If the pilot did go through authorization, the questions shift toward durability. Was it authorized under a traditional point-in-time ATO, or is it under continuous authorization? When the model gets updated or an agent's toolchain changes, does that trigger a new security review or is the monitoring infrastructure already capturing it? Can the agency's identity platform see what the AI system is accessing in real time, or are they relying on periodic access reviews?

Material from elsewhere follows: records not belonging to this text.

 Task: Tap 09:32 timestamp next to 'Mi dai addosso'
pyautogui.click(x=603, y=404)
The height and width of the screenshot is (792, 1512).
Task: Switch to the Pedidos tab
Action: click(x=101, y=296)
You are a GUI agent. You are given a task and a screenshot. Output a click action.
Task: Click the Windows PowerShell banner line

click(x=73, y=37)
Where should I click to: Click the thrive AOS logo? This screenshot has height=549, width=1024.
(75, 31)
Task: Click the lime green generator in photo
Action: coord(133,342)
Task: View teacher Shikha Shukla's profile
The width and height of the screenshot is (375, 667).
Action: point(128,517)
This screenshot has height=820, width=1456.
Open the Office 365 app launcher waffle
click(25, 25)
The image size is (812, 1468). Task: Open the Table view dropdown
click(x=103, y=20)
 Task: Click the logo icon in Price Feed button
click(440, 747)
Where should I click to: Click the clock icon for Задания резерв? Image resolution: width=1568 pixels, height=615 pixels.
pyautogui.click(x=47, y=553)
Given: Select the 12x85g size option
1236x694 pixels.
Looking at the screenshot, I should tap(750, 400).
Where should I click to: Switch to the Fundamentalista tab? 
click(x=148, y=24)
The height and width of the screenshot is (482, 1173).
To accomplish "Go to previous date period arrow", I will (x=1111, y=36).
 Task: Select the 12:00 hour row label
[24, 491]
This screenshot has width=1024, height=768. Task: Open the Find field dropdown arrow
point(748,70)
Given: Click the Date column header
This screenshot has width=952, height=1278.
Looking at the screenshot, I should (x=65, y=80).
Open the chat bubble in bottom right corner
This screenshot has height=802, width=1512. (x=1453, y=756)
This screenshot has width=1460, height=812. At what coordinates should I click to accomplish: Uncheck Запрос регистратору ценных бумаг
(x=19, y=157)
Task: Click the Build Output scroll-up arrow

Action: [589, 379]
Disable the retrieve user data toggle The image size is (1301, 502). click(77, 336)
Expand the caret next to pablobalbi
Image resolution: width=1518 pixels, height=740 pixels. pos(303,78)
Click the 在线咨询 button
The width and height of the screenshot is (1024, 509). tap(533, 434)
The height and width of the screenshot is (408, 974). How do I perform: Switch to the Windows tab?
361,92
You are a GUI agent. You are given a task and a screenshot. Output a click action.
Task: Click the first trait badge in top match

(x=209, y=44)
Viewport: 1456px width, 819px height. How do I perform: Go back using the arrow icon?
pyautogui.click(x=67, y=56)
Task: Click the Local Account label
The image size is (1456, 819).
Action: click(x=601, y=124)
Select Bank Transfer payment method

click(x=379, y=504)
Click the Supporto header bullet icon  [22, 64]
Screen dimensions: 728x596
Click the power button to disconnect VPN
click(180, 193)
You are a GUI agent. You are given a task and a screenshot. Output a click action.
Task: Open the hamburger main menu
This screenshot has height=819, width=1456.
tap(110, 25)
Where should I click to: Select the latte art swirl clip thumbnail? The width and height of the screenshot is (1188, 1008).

Every one of these connects the buyer's AI ambition to the identity infrastructure that determines whether the pilot survives. The authorization boundary is where federal AI pilots actually die. Your buyer may not have named the cause yet.

Now you can name it for them.

Things to follow up on...

OMB's new CIO mandate: M-26-10 requires agency CIOs to submit contract data for all IT purchases, including AI, to OMB starting May 2026 — essentially FITARA enforcement applied to AI spend, which will surface pilots that bypassed CIO oversight.
85% missing risk documentation: Brookings found that more than 85% of high-impact deployed federal AI use cases in 2025 lack required information about risk mitigation measures, despite explicit OMB requirements — a governance gap that directly implies incomplete access control and audit documentation.
Shadow AI authentication data: The Verizon 2025 DBIR found that 72% of employees using generative AI at work authenticate with personal, non-corporate email accounts, with only 11% going through governed corporate channels — the same authentication bypass pattern that kills pilots at the ATO boundary.
FedRAMP 20x going default: The FedRAMP 20x program is projected to become the default authorization path for new cloud offerings starting Q3 2026, which will accelerate platform-level authorization but won't resolve the agency-level identity integration gap this piece describes.